Когда вечером в доверительной беседе Лессинг заговорил о счастливой семье, одаренных, столь очаровательно непосредственных детях, Ева стала вдруг робкой и нерешительной. Она сказала, что никак не может забыть одно переживание, связанное с ее путешествием, и что эта картина людских страданий ее страшит.
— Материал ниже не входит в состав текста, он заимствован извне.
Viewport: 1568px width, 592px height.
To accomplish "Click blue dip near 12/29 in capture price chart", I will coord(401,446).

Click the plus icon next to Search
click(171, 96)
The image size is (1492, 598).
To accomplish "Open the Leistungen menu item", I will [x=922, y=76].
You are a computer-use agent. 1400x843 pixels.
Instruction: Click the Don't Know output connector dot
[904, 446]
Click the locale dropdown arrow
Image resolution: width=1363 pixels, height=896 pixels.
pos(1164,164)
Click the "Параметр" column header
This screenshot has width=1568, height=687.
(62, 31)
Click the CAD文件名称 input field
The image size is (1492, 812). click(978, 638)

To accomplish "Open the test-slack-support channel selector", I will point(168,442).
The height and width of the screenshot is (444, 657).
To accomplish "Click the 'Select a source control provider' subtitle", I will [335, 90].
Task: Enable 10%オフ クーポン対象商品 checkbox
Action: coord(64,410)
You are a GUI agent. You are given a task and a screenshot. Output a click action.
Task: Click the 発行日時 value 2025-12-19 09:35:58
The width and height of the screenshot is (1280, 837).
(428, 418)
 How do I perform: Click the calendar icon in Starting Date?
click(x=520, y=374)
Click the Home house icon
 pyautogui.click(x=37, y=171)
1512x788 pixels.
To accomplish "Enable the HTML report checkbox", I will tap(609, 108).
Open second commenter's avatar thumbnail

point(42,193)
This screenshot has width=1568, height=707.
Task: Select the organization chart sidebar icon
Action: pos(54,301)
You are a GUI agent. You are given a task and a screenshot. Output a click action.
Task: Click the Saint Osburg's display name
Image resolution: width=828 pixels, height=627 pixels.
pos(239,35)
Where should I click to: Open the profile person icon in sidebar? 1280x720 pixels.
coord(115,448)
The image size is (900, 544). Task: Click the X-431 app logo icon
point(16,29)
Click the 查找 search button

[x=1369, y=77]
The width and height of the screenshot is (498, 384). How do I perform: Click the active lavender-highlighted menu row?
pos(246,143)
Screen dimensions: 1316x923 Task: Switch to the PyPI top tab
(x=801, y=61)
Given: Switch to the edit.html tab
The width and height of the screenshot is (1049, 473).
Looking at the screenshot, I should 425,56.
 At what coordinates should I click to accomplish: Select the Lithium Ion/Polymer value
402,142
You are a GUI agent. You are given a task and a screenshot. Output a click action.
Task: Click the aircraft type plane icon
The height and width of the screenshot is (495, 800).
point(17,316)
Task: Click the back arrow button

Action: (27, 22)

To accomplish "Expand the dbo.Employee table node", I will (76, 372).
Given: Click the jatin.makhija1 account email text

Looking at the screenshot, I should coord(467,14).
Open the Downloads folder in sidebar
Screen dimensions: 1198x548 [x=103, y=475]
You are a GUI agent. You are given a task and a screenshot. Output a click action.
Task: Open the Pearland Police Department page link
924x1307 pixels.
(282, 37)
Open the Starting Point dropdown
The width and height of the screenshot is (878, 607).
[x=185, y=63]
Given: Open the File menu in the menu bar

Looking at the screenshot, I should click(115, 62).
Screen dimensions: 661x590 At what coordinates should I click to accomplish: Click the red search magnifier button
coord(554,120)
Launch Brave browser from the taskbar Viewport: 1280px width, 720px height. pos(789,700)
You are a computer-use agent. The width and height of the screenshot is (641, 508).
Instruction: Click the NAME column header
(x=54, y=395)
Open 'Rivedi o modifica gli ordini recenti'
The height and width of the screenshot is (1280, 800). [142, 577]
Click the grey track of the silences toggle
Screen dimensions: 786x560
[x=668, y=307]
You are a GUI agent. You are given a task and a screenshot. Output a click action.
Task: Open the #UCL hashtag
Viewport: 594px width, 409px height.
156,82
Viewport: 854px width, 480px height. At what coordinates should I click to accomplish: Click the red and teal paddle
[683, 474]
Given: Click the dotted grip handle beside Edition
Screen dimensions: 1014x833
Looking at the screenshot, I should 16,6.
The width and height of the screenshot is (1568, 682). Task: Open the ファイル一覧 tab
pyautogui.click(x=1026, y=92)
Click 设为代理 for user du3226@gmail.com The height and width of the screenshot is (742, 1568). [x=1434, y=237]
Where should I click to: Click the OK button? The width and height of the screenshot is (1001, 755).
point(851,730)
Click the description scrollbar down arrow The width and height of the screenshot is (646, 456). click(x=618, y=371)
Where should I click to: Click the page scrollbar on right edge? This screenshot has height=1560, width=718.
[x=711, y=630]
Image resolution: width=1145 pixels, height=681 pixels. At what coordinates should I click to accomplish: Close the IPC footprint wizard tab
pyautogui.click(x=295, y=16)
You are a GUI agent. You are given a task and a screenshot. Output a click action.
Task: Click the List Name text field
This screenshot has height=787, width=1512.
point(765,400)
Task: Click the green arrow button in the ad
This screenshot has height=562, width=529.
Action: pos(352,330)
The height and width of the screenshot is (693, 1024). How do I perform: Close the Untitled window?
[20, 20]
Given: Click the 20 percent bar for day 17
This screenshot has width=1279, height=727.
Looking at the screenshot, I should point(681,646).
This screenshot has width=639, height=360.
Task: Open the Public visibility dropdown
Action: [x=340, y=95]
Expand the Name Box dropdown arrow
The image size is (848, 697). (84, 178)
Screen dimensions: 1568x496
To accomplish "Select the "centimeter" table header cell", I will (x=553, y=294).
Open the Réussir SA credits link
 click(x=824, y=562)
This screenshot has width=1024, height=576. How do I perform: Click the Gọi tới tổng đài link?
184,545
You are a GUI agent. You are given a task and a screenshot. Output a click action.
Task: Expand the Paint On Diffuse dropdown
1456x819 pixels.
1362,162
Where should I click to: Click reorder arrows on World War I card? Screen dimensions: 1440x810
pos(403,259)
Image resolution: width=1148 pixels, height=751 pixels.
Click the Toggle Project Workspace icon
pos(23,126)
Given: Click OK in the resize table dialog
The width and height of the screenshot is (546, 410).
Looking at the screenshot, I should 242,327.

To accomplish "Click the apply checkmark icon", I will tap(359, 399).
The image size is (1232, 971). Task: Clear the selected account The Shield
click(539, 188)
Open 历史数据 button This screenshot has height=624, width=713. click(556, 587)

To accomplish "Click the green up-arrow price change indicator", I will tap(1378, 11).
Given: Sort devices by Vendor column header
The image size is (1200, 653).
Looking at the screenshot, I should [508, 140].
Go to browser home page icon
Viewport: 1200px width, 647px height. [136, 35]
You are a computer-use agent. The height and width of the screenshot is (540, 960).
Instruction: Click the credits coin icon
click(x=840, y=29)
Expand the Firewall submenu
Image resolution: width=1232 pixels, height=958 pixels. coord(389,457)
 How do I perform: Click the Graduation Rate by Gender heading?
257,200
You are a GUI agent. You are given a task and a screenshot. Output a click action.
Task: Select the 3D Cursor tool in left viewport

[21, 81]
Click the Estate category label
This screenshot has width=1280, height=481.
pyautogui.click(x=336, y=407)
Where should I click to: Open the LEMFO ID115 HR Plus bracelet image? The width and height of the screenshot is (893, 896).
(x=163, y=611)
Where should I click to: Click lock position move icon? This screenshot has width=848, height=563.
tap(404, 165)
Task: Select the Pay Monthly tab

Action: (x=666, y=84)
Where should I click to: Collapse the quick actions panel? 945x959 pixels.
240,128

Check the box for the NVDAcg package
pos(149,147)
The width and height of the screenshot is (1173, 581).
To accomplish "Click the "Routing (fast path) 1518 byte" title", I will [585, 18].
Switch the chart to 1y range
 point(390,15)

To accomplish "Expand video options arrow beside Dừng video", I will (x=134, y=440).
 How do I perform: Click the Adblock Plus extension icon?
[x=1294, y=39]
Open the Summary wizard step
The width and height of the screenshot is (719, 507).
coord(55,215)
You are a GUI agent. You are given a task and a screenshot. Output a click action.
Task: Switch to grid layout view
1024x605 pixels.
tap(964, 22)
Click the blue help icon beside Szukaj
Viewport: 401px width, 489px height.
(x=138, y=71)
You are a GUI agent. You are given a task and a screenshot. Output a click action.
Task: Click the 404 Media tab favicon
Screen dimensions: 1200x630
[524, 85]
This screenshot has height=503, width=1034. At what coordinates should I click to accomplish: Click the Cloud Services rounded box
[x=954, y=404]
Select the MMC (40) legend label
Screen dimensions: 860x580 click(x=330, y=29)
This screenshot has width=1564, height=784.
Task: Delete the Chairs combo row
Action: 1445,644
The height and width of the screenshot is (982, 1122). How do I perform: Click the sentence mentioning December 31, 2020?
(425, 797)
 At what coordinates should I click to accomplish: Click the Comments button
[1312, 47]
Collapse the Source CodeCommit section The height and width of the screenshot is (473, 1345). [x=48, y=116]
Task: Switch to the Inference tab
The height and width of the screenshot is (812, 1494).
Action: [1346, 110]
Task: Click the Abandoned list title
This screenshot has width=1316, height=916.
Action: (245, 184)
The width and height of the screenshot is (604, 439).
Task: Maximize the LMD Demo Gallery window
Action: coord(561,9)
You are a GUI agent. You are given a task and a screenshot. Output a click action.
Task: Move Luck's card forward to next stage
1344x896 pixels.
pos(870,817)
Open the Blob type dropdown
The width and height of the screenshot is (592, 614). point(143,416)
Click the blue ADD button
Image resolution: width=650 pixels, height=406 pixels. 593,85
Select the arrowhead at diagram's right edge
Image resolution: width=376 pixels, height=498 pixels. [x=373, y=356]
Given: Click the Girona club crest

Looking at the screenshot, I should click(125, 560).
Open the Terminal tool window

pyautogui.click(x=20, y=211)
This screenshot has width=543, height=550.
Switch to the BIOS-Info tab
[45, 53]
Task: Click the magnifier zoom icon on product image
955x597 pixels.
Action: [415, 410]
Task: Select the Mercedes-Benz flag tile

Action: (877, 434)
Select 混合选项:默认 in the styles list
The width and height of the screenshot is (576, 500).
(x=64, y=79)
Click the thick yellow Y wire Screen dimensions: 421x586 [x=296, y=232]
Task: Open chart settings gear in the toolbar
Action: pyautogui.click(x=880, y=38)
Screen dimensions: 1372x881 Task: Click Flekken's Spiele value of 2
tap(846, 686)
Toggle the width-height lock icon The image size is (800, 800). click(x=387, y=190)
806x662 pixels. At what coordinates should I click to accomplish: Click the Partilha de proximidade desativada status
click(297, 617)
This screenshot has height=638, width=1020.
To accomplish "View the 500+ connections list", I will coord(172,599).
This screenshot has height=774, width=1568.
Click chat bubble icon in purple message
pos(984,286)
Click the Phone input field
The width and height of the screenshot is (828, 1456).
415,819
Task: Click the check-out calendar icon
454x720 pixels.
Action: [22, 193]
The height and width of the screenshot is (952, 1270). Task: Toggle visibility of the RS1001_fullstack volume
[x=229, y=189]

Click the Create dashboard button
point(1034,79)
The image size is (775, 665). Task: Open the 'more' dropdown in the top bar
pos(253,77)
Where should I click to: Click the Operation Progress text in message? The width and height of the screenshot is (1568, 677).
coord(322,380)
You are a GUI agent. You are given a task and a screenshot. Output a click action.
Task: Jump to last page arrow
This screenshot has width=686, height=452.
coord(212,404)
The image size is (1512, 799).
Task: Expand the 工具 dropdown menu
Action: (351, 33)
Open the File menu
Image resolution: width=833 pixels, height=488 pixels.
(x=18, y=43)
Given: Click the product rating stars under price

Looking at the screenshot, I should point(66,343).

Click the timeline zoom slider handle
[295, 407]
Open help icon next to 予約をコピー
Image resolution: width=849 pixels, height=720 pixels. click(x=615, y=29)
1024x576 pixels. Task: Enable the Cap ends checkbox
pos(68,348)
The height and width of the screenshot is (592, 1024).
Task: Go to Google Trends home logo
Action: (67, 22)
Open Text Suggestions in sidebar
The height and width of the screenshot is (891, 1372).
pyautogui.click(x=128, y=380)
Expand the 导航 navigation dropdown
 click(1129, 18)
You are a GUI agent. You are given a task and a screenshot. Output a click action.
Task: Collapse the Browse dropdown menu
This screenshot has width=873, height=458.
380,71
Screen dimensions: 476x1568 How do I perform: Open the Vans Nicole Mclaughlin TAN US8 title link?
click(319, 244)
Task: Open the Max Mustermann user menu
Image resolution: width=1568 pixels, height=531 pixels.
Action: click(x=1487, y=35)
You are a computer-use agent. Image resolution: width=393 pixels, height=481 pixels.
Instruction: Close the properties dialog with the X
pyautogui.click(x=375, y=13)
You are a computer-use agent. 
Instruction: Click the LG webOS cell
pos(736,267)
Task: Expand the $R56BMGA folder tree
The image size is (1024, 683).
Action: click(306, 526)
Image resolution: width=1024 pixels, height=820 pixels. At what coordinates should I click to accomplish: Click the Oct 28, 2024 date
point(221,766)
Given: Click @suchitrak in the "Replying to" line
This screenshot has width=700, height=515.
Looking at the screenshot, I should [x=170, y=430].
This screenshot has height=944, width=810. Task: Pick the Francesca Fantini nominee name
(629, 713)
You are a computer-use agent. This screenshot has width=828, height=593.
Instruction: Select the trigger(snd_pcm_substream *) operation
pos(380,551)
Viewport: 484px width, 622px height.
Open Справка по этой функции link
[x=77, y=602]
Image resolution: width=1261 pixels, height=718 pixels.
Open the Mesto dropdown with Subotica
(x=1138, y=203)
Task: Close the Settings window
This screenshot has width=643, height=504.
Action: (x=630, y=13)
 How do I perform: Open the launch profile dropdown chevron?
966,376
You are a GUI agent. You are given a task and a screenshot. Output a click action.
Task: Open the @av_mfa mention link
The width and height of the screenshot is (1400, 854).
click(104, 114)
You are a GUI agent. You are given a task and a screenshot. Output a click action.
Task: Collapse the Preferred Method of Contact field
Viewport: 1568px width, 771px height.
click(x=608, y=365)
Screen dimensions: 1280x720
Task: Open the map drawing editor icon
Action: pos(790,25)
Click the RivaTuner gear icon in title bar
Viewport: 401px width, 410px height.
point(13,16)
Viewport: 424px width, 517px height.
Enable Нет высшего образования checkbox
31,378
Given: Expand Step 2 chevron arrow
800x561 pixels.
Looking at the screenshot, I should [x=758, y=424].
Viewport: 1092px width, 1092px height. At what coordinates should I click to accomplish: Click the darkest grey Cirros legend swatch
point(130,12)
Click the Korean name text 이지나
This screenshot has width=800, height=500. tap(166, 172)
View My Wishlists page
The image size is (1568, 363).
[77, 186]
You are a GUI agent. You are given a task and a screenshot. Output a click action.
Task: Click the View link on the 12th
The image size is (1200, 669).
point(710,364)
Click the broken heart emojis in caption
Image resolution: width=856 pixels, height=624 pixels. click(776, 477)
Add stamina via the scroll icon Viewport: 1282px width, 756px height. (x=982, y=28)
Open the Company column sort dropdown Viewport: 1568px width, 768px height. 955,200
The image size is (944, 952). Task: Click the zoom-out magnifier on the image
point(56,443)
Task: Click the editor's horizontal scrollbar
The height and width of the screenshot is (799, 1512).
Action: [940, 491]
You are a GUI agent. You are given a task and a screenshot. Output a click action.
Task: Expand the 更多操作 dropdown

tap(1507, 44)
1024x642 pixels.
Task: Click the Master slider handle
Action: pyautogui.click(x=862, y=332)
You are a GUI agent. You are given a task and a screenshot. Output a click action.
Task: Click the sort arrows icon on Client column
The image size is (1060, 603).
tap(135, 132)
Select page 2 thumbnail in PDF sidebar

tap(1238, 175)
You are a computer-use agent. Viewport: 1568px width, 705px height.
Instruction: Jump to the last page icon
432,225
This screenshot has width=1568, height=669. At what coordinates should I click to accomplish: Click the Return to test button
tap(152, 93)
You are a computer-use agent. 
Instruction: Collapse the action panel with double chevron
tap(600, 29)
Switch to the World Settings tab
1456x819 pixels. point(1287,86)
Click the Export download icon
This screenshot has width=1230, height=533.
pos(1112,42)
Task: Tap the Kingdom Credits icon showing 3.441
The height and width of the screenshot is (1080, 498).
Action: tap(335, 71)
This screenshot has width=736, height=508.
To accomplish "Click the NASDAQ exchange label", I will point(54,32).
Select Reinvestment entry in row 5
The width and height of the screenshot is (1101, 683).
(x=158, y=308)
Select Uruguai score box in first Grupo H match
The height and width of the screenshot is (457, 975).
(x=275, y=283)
— Дело было в Баварии между Мюнхеном и Аугсбургом, на сельской почтовой станции, — рассказывала Ева. — Кучер переменял лошадей. Я тем временем выбралась из кареты, чтобы немного размять ноги. Неожиданно меня обступили нищие — человек восемьдесят, а то и больше. Все произошло очень быстро. Эти оборванцы взяли меня в кольцо и с угрожающим видом стали требовать «милосердного подаяния». Я тут же сообразила, что слишком большое число нуждающихся делало любую милостыню бессмысленной. Наконец, почталион обратил на меня внимание, подбежал и со злобным выражением лица принялся угрожающе размахивать кнутом. Только тогда эти несчастные горемыки отстали от меня. Вся дрожа, я добралась до кареты, и кучер поспешно поехал прочь, словно спасаясь от погони. — Это произошло в убогой деревушке, — добавила Ева, — можете себе представить, как обстоит дело в городах. В Мюнхене целые семьи преследуют приезжих по пятам и громко жалуются на свою судьбу, крича при этом, что нельзя же их вот так оставлять подыхать с голоду.
С тех пор меня охватывает страх, когда я думаю о своих детях. Что с ними будет? — продолжала Ева. — Вести из Вены неутешительны. В письмах оттуда сообщается, что иноверцам собираются запретить держать мануфактуры и магазины.
Ева сообщила, что истово религиозная императрица Мария Терезия повсеместно вербует новообращенных и уже предложила ей сменить веру. Если ущемление прав «иноверцев» станет законом, ей придется отдать свои венские мануфактуры ни за грош и остаться с детьми без средств к существованию, как те нищие у дороги.
— Я не могу побороть свой страх. Как мне выбраться из этого лабиринта? Я готова жить в самом жалком захолустье на хлебе и воде, лишь бы только спастись от этих бед.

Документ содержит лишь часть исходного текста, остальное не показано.